8 Neural Network Details

We now present the details of the neural network used to calculate the tweet based opinions of the users. We used a convolutional neural network architecture with two channels for two versions of the same tweet. The model architecture was inspired by

Kim (2014). Their approach was to train a text classification model on two different word embeddings of the same text: one static channel comprised of embeddings using word2vec Goldberg and Levy (2014) and another channel which is the output of an embedding layer trained during back-propagation.

Each tweet goes through a processing phase where we remove punctuation, stopwords and convert it into a format that the model can process. Each processed tweet is then converted into two versions: one where hashtags are left as they are and another where hashtags have been split into actual words. For example, “I hope @candidate_x will be our next president #voteforcandidate_x #hatersgonnahate.” will be converted into two versions: The dirty version “I hope candidate_x will be our next president voteforcandidate_x hatersgonnahate” and the clean version “I hope candidate_x will be our next president vote for candidate_x haters gonna hate”. We do this in order to prevent our model from being a lazy learner by learning only from the hashtags. The hashtag splitting was done using the WordSegment library in Python (Python )

. The sequence length of the tweets has been set to 20 tokens (i.e. words). Any tweet with more than 20 tokens is truncated, while tweets with less than 20 tokens are padded with zeros.

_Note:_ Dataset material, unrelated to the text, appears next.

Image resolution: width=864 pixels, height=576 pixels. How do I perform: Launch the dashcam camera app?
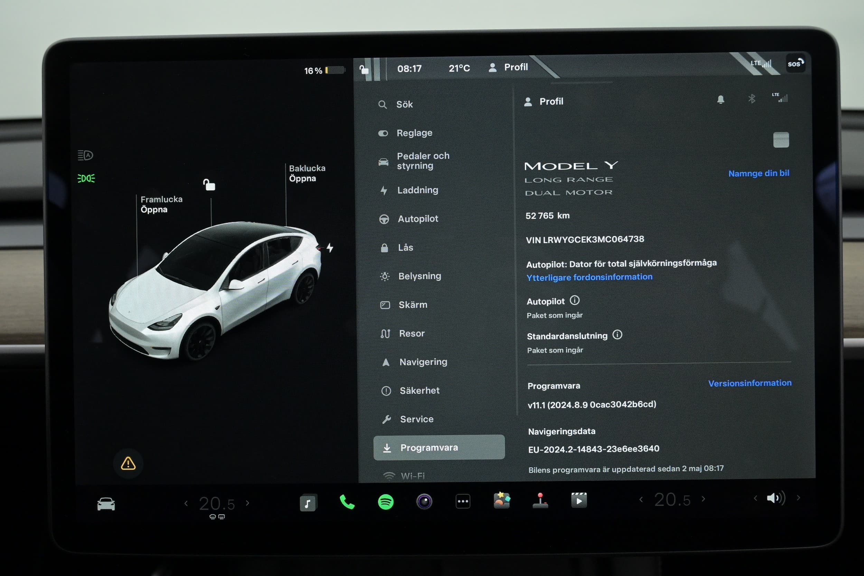[x=424, y=501]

We show the complete neural network architecture in Figure 8. Each version of the processed tweet goes through its own embedding layer (dimension dense embedding = 128) that will then output two separate channels, each of size (20, 128). Each channel will go through its own separate 32 1D-convolution filters

(kernel size = 3, stride = 1, padding = ‘valid’)

with a ‘ReLU’ activation, 1D max-pooling layers (pool size = 2) and a flattening layer. The resulting output is two (288,1) layers that we concatenate to form a (576,1) layer. This layer then goes through two fully connected layers with a ‘ReLU’ activation and 64 and 32 units, respectively. The final layer is a softmax layer that outputs the probability distribution over our labels (i.e. Clinton, Trump).

Figure 8: Convolutional neural network architecture used to learn tweet opinions with respect to Hillary Clinton and Donald Trump.